WORK TO COMPLETE | Produce all the records again exactly as they stand.

___ DATA UNDER STUDY ___

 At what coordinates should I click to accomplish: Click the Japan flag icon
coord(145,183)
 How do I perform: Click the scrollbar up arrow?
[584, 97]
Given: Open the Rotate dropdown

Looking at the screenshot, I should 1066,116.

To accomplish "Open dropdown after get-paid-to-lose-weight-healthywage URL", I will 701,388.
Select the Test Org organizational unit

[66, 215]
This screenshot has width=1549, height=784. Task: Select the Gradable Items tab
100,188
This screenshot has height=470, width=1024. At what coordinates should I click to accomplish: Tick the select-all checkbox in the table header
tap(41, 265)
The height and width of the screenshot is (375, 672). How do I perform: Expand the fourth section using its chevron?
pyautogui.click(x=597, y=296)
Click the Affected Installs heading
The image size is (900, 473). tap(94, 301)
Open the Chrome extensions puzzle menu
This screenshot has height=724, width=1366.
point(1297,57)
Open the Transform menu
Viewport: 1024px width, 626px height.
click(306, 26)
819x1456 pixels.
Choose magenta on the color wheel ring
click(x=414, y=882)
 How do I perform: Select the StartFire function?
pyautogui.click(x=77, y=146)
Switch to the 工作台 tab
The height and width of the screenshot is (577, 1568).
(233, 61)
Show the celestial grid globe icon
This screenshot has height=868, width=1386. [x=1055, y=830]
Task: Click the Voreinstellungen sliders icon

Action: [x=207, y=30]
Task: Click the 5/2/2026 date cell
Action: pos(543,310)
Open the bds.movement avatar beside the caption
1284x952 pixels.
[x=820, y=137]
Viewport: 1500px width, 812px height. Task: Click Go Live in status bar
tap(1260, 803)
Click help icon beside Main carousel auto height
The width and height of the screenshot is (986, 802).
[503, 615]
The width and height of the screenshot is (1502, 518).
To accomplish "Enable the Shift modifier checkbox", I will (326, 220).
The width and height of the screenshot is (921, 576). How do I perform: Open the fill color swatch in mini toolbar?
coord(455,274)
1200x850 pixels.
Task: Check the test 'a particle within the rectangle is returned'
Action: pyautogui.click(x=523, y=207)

___

SOLUTION |
 At what coordinates should I click to accomplish: Click the Japan flag icon
coord(145,183)
 How do I perform: Click the scrollbar up arrow?
[584, 97]
Given: Open the Rotate dropdown

Looking at the screenshot, I should 1066,116.

To accomplish "Open dropdown after get-paid-to-lose-weight-healthywage URL", I will 701,388.
Select the Test Org organizational unit

[66, 215]
This screenshot has width=1549, height=784. Task: Select the Gradable Items tab
100,188
This screenshot has height=470, width=1024. At what coordinates should I click to accomplish: Tick the select-all checkbox in the table header
tap(41, 265)
The height and width of the screenshot is (375, 672). How do I perform: Expand the fourth section using its chevron?
pyautogui.click(x=597, y=296)
Click the Affected Installs heading
The image size is (900, 473). tap(94, 301)
Open the Chrome extensions puzzle menu
This screenshot has height=724, width=1366.
point(1297,57)
Open the Transform menu
Viewport: 1024px width, 626px height.
click(306, 26)
819x1456 pixels.
Choose magenta on the color wheel ring
click(x=414, y=882)
 How do I perform: Select the StartFire function?
pyautogui.click(x=77, y=146)
Switch to the 工作台 tab
The height and width of the screenshot is (577, 1568).
(233, 61)
Show the celestial grid globe icon
This screenshot has height=868, width=1386. [x=1055, y=830]
Task: Click the Voreinstellungen sliders icon

Action: [x=207, y=30]
Task: Click the 5/2/2026 date cell
Action: pos(543,310)
Open the bds.movement avatar beside the caption
1284x952 pixels.
[x=820, y=137]
Viewport: 1500px width, 812px height. Task: Click Go Live in status bar
tap(1260, 803)
Click help icon beside Main carousel auto height
The width and height of the screenshot is (986, 802).
[503, 615]
The width and height of the screenshot is (1502, 518).
To accomplish "Enable the Shift modifier checkbox", I will (326, 220).
The width and height of the screenshot is (921, 576). How do I perform: Open the fill color swatch in mini toolbar?
coord(455,274)
1200x850 pixels.
Task: Check the test 'a particle within the rectangle is returned'
Action: pyautogui.click(x=523, y=207)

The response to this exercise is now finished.